Après un peu satis­fai­sant La proie en ce qui me concerne, j’étais curieux de le retrou­ver dans une histoire plus classique.

Drazig est un lycéen qui a perdu sa mère il y a quelques mois et qui est livré à lui-même. Heureu­se­ment son entou­rage est très présent et tente de l’aider. Malheu­reu­se­ment, plusieurs jeunes filles sont assas­si­nées et Drazig peut être suspec­té.
Bon, c’est du De Thuin, ne vous atten­dez pas à du Engre­nages avec flics grima­çants et lycéennes droguées et prosti­tuées. Drazig ne peut pas s’empêcher de mener une enquête qui va le ramener à sa mère – il y a eu déjà une série de meurtres il y a vingt ans – mais ça se passe tranquille­ment, entre deux discus­sions avec les copains et le début d’un flirt.

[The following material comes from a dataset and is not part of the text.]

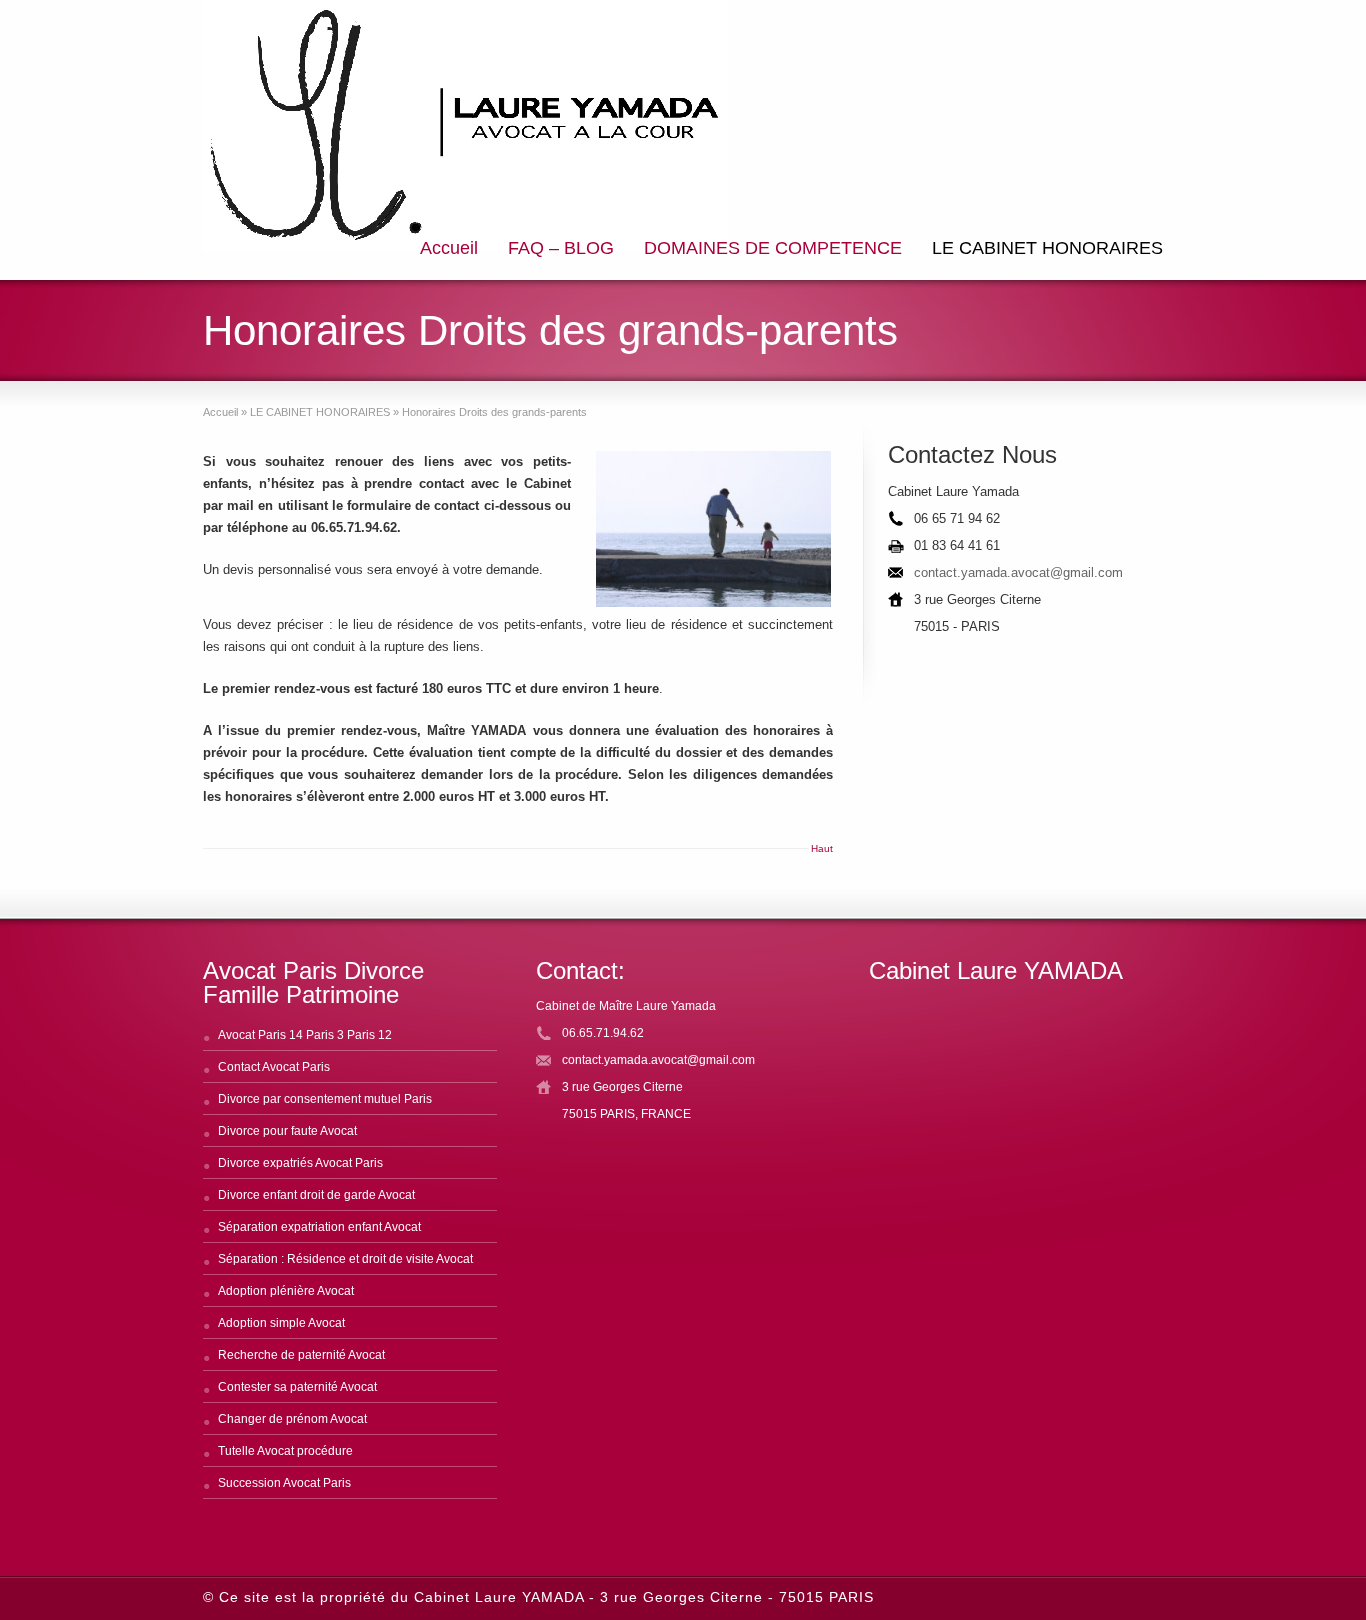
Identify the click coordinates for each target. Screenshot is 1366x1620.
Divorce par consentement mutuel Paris (325, 1099)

La quali­té de De Thuin c’est son écriture – quoique j’aime beaucoup son dessin qui n’a jamais été aussi Mache­rot avec tous ces person­nages anima­liers qui ne respectent pas l’ADN (ce n’est pas parce qu’on a un père grenouille qu’on n’a pas le droit d’être un cochon) – et on s’attache au person­nage de Drazig, ses angoisses, ses doutes, son besoin de se recons­truire. De manière assez maligne, l’his­toire se clôt avec la révéla­tion d’une énigme cachée dans l’his­toire.

Je pense que les fans vont adorer – moi j’ai beaucoup aimé. Il y a dans les albums de De Thuin le confort de la BD franco-belge d’«avant » sans le côté fétichiste vague­ment commer­cial exploi­té par les éditeurs. Une BD douce-amère qui ne se fiche pas de vous et ne regarde pas son nombril.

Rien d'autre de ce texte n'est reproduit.